L’argument : Alex ne devait rester que quelques minutes à Koupala, le temps de prendre de l’essence. Mais en panne de voiture, son séjour va être bien plus long que prévu... Dans ce petit village perdu au milieu du désert africain où personne ne passe pour le secourir, Alex perd progressivement ses repères et ses certitudes de Blanc d’Afrique. Sans le savoir, il devient un enjeu vital pour le village.
Notre avis : En Afrique, les lendemains déchantent... Nous pénétrons dans ce village d’un pays inconnu au bataillon, longtemps après une tempête historique quelconque, dans un paysage désolé, désertique, aussi dépourvu de ressources que ses habitants. Au milieu des cailloux, le Blanc va se comporter en dernier roi des Sables, et ramasser sur le sol ce qu’il reste encore à la portée de sa main - la couche d’une femme, l’amabilité intéressée d’un marchand de fortune. A travers la caméra de Frédéric Chignac, la métaphore est claire, parfois même un peu trop : alors que le Sud n’était encore qu’un enfant économique et politique, le Nord s’est penché au-dessus de son berceau et lui a subtilisé ses jouets. Le temps de la kermesse est terminé est un réquisitoire indigné contre les traces encore vives d’une ère au parfum nauséabond, dont nous découvrons qu’il est resté davantage que ce nous croyions, et en particulier l’idée implicite et à peine avouée que « nous » nous sentons différents d’ « eux ». S’il n’aborde pas tous les thèmes avec la même finesse, le scénario a pourtant le mérite de lancer une charge destructrice sur des terrains risqués, qui - pour cause de frilosité politique - s’enfoncent habituellement dans l’oubli ou le non-dit : les immigrants clandestins rêvant d’un Eldarodo européen, l’ambiguïté du discours et des actes officiels, des deux côtés de la Méditerranée, le paternalisme ou encore l’exploitation sexuelle, à la limite du consentement, de femmes forcées à se sacrifier pour l’espoir d’une vie meilleure.
- © Rezo Films
A ce titre, Le temps de la kermesse est terminé est un film plus dur moralement que ne le laisse supposer ses dehors de bonne humeur.

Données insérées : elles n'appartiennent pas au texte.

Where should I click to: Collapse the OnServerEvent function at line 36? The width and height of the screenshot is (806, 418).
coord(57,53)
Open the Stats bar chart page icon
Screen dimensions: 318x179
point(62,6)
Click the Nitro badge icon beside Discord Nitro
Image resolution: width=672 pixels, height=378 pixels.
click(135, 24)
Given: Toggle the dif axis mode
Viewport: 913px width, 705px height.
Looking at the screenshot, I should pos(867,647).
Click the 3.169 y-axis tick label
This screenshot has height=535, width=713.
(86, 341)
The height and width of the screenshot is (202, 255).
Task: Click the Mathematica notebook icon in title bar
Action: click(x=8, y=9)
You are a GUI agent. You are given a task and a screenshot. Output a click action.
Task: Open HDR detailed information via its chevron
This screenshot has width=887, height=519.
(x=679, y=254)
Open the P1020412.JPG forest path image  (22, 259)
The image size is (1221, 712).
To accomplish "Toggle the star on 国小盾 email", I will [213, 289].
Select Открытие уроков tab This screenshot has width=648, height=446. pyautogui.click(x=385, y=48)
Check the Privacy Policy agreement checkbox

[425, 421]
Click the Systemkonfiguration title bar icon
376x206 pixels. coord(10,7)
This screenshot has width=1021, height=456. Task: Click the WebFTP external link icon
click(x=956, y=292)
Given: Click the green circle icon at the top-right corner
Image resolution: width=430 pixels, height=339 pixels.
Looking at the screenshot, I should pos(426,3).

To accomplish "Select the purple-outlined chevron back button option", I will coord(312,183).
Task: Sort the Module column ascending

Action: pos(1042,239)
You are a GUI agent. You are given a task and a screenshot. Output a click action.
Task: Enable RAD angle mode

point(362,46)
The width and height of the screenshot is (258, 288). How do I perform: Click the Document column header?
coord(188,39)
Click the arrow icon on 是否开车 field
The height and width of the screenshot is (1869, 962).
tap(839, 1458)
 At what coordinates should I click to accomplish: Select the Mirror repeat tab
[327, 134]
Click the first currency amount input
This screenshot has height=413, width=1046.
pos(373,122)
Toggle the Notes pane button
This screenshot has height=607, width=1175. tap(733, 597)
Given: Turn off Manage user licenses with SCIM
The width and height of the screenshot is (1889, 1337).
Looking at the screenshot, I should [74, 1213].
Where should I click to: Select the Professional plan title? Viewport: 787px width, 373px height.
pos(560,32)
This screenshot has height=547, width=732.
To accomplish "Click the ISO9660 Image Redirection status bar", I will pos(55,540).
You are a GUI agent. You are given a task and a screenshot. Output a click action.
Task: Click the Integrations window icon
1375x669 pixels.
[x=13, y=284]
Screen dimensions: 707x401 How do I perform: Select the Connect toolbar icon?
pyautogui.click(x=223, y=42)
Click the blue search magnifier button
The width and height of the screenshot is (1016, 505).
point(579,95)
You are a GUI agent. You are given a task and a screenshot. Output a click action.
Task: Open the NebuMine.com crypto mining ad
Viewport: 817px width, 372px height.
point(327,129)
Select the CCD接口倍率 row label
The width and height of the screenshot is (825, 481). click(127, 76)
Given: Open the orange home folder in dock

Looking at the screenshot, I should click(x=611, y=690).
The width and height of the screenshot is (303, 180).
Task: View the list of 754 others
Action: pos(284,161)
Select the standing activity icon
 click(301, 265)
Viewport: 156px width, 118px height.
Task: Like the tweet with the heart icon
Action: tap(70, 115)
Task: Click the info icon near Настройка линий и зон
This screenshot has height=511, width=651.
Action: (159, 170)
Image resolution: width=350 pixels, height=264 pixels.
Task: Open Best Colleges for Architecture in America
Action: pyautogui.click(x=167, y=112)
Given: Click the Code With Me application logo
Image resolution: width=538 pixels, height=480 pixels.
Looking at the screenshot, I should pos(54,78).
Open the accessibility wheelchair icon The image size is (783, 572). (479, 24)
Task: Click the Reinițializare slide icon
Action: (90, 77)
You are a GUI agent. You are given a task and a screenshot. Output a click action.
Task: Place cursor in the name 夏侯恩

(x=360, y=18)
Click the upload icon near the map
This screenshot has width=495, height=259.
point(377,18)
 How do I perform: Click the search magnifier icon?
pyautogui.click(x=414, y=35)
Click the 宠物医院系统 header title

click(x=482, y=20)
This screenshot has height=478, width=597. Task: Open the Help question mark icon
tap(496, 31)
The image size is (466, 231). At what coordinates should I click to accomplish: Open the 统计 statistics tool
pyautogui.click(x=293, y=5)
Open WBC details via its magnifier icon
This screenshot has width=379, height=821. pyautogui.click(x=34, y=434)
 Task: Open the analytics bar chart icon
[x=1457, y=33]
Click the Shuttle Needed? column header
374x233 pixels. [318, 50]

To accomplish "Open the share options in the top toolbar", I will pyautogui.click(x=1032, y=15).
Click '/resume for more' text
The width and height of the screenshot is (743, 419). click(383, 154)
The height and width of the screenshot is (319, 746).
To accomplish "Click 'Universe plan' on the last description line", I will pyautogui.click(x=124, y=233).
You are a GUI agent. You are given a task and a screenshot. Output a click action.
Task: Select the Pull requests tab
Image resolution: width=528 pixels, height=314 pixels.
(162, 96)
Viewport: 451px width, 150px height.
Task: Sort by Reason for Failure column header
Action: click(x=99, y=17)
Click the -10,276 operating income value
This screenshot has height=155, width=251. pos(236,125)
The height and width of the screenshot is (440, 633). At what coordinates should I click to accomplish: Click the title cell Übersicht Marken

Sur la base d’une histoire quasi-archétypique (un étranger en terre inconnue va progressivement faire l’apprentissage d’autrui), le politiquement correct s’efface souvent au profit d’un pessimisme réel, qui semble résonner dans le vide ; si le cynisme du personnage est si dérangeant, c’est qu’il ne rencontre aucune résistance, devient par moments pure méchanceté. Le rôle permet de découvrir un Stéphane Guillon encore mal assuré à l’écran, mais prenant ses marques d’acteur au long cours, surtout face à Aïssa Maïga éloquente dans son mutisme. Autre bonne surprise, les personnages secondaires qui sillonnent la trajectoire d’Alex - un lieutenant nationaliste cultivant des laitues, un mystérieux « banni », un marchand de bières pieux et jovial... -, soigneusement composés avec un regard bienveillant, qui se retient de juger hâtivement. C’est ce qui pointe ici peut-être le défaut majeur du film : le coeur gros et accablé par une peine immense, celle d’assigner à chacun le poids de ses responsabilités et de dresser la ligne de route pour que le continent puisse enfin achever sa traversée du désert, il est obligé de laisser en chemin des pistes possibles, plus nuancées, et qui auraient mérité un détour. Mais l’on comprend Frédéric Chignac : les mots de colère sont parfois ceux qui viennent à s’étrangler dans notre gorge.